This past week, all eyes were on Congress and the debt ceiling negotiations. A budget deal was struck, but there were a couple important provisions of that bill not being talked about which impact many of our clients and their Social Security claiming options.
Earlier this year, President Obama included language in his 2015 proposed budget to eliminate “aggressive Social Security claiming strategies, which allow upper-income beneficiaries to manipulate the timing of collection of Social Security benefits in order to maximize delayed retirement credits.” Specifically, there were two key strategies targeted and those are now being phased out:
FILE AND SUSPEND
File and Suspend is a strategy typically used by a higher earning spouse to allow the lower earning spouse to claim benefits on his or her record.
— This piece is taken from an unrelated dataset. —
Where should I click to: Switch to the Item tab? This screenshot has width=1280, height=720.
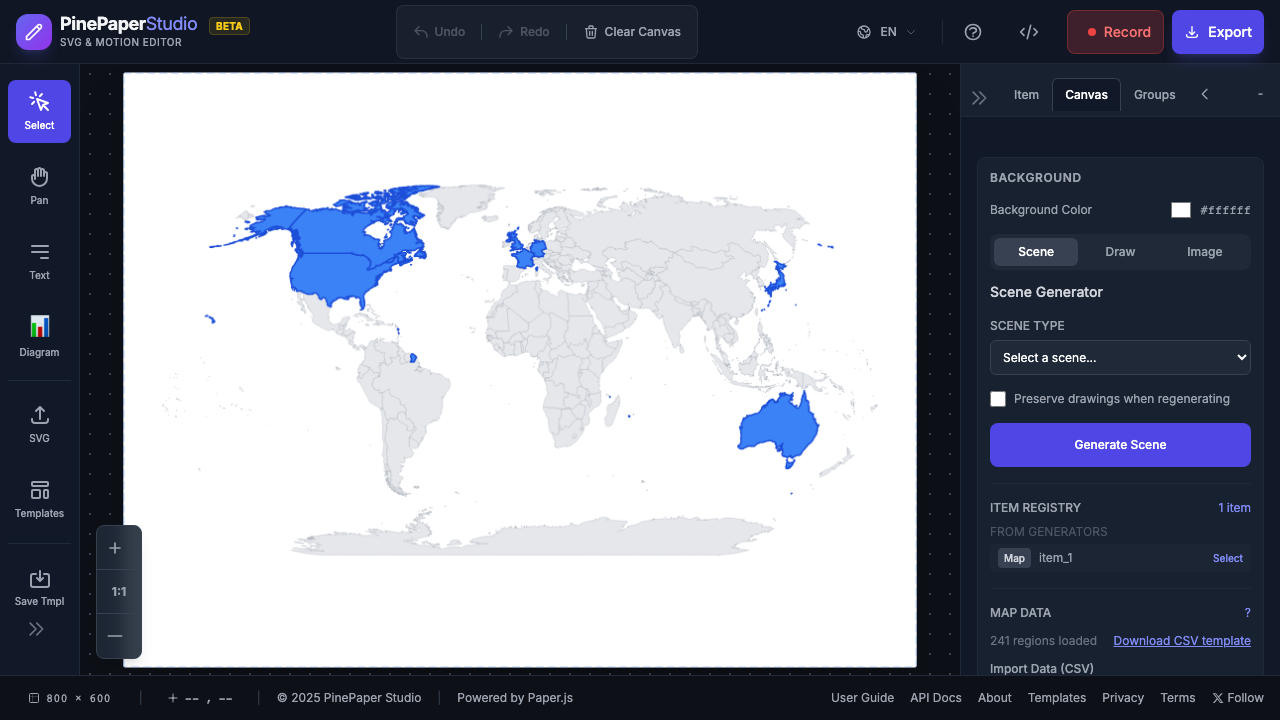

Example: Jack and Jill are both 66, which is the current full retirement age for Social Security. Jack can file for his age 66 benefit of $2,500 per month, but suspend it (i.e. not receive it) so Jill can now receive $1,250 per month (half his benefit) on his record. Meanwhile, Jack delays his benefit to age 70 in order to take advantage of the 8% per year delayed retirement credits. At 70, he would receive $3,300 per month and Jill would continue to receive $1,250 per month.
New File and Suspend applications will be banned starting April 30, 2016. Under the new law, a suspension of benefits will mean spouses and children receiving benefits on a person’s earnings record will also have their benefits suspended. The only way for new benefits to be paid on someone’s record will be for both parties to be receiving benefits. As long as File and Suspend is implemented by April 29, 2016, benefits will continue to be paid as before.
So, if you or your spouse is over age 66 now, or will be by April 30, 2016, you can still implement the File and Suspend strategy for approximately the next 6 months.
CLAIM NOW, CLAIM MORE LATER
Claim Now, Claim More Later is a strategy that allows one spouse to claim benefits on another spouse’s record while delaying his/her own benefit.
Example: Mike’s benefit is $2,500 per month and Molly’s benefit is $1,000 per month. Molly signs up to receive her $1,000 per month benefit at 66. Mike restricts his application at age 66 to his spousal benefit and begins to receive $500 per month (half Molly’s benefit). He will file for his own benefit at age 70 at which time it will have increased to $3,300 per month. Therefore, Mike has Claimed Now, and Claimed More Later. Incidentally, Molly would claim her spousal benefits at age 70 as well.
Claim Now, Claim More Later will be banned for individuals under the age of 62 at the end of 2015. Individuals over the age of 62 at the end of this year will still be able to file a restricted application and use this strategy. One important note: a person needs to be full retirement age (66) in order for a restricted application to work; under age 66, when a person files for Social Security, they are deemed to be filing for all benefits for which they are eligible. So, age 62 at the end of this year is the cutoff for considering this option, but you still need to be 66 to file the restricted application and use the strategy.
Bottom line: if you are over 62 on 12/31/15, you can still Claim Now, Claim More Later in the future.
Social Security planning is very complex and we are not attempting to evaluate all the options in the above examples. The unique circumstances of a person’s own situation will dictate which strategy is best. The new budget bill may be phasing out a couple great options, but there are still other strategies we can use. We will be reviewing those options with our clients in our next meeting.